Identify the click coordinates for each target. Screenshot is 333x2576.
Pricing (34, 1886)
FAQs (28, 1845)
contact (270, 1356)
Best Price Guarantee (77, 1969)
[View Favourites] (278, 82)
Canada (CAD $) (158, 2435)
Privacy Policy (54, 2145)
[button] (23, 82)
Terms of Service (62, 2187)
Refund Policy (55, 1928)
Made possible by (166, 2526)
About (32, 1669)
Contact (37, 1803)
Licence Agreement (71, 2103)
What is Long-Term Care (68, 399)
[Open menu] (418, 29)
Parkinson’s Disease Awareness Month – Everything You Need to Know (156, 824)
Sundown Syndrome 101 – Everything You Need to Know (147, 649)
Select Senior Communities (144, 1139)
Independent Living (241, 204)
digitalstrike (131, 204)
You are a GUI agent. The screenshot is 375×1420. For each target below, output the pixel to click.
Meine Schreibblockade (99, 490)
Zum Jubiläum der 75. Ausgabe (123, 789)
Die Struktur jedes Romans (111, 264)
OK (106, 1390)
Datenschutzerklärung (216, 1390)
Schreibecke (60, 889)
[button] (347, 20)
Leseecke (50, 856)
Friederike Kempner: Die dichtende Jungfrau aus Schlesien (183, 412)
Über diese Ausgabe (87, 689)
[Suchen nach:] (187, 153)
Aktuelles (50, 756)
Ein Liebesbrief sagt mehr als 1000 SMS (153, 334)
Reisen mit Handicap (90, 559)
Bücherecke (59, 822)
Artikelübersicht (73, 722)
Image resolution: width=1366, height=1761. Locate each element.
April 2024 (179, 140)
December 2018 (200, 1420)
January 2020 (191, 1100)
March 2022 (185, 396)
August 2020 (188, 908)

- - - -

Exercise directions: Which lines contain "click"? Copy each of them from the listing.

Answer to this task:
Identify the click coordinates for each target. Screenshot is 333x2576.
You are a GUI agent. The screenshot is 375×1420. For each target below, output the pixel to click.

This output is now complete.